=== WHAT IS REQUIRED ===
A partial copy is required: transcribe exactly the lines from the one containing "[Yee Hong Centre" through the last line below, without any pictures.

=== LISTED ENTRIES ===
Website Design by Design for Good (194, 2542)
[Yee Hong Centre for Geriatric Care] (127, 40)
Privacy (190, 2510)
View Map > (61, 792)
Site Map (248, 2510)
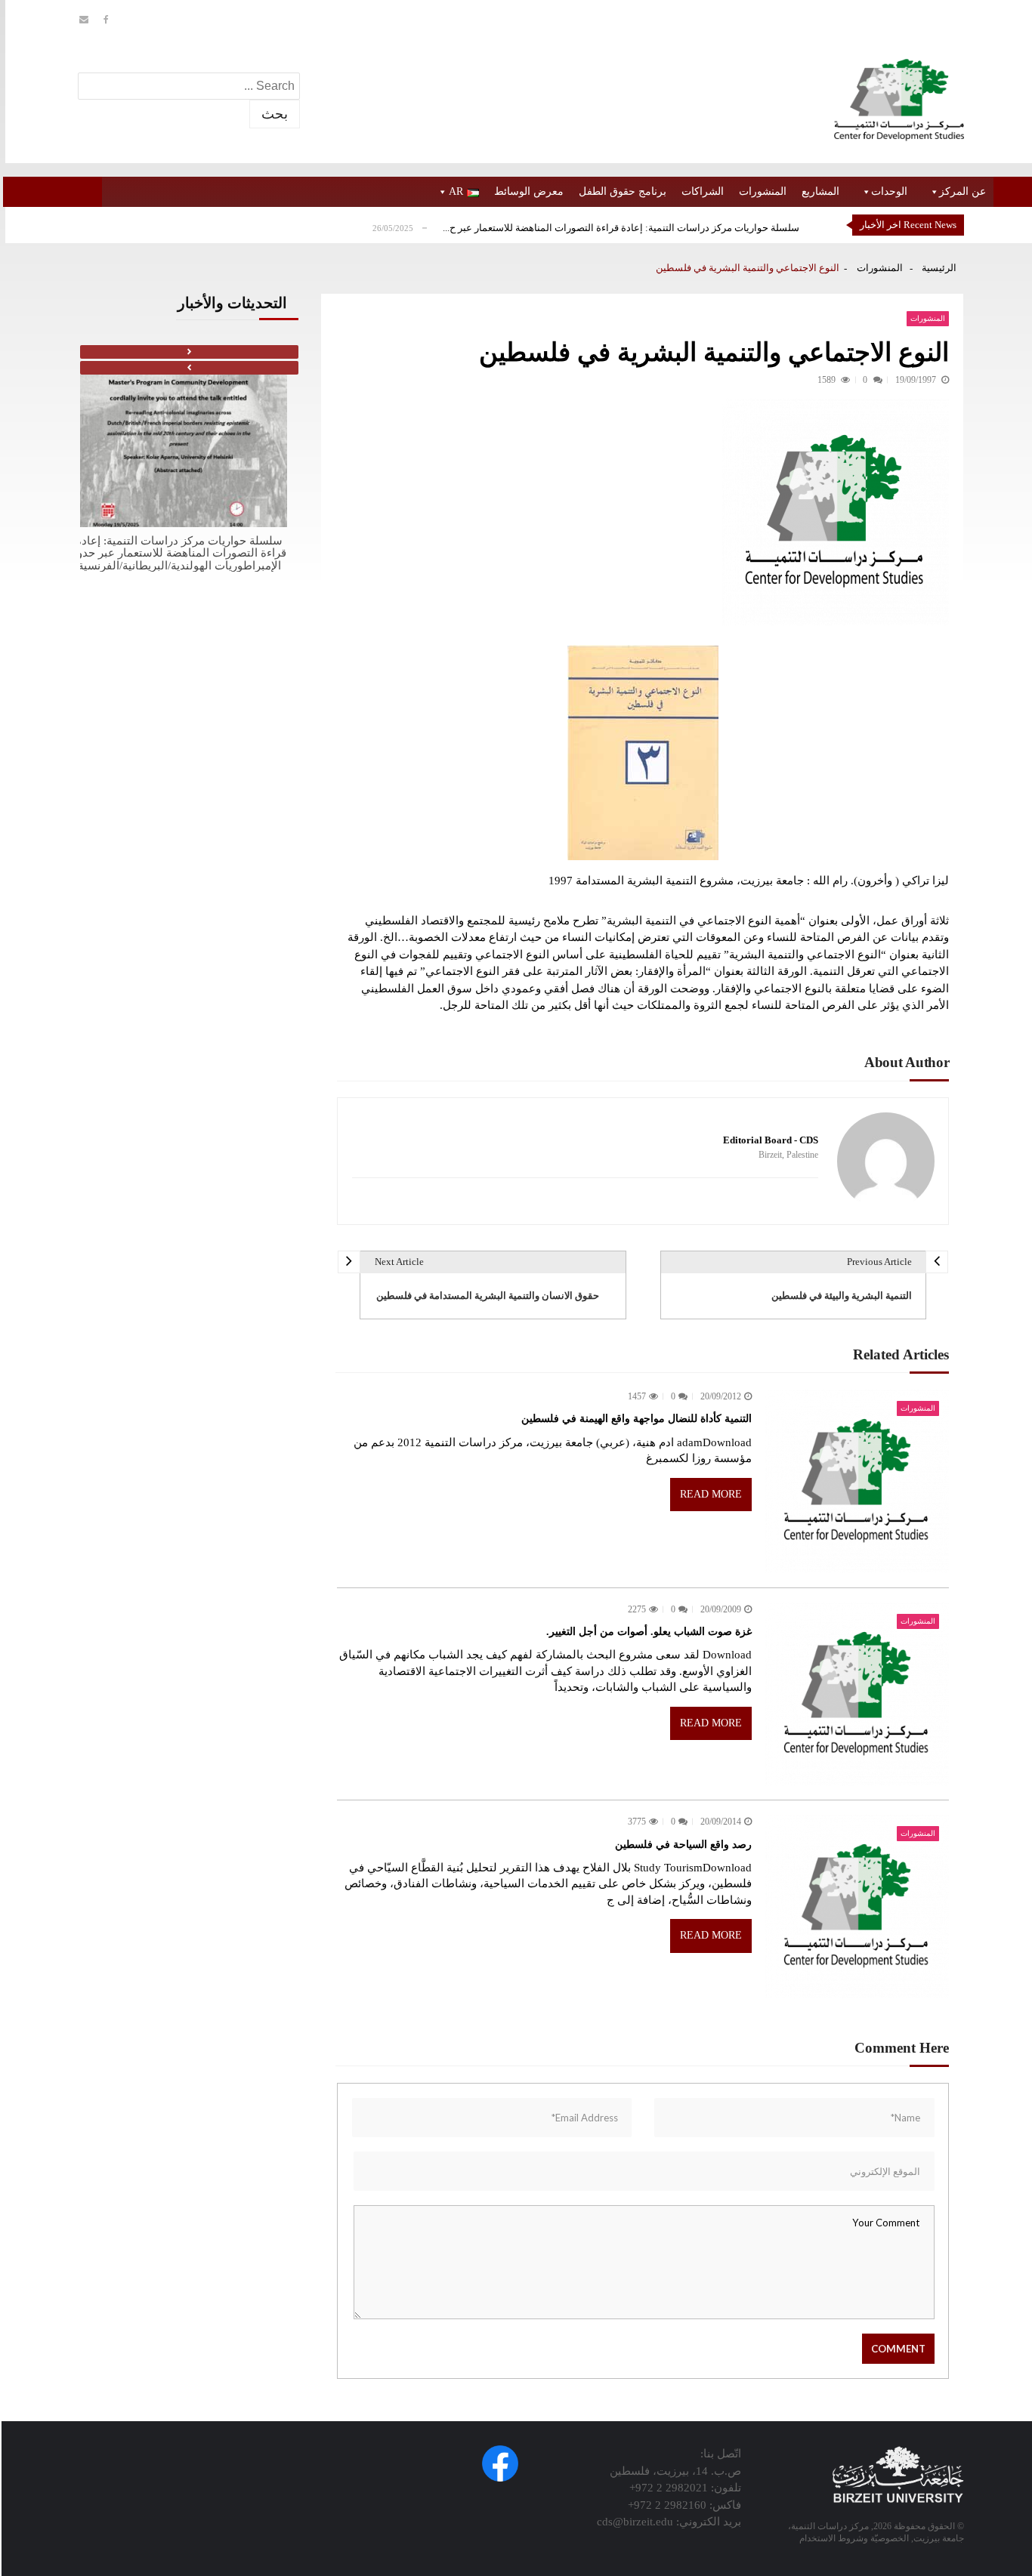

=== FINISHED EXERCISE ===
[Yee Hong Centre for Geriatric Care] (127, 40)
Privacy (190, 2510)
View Map > (61, 792)
Site Map (248, 2510)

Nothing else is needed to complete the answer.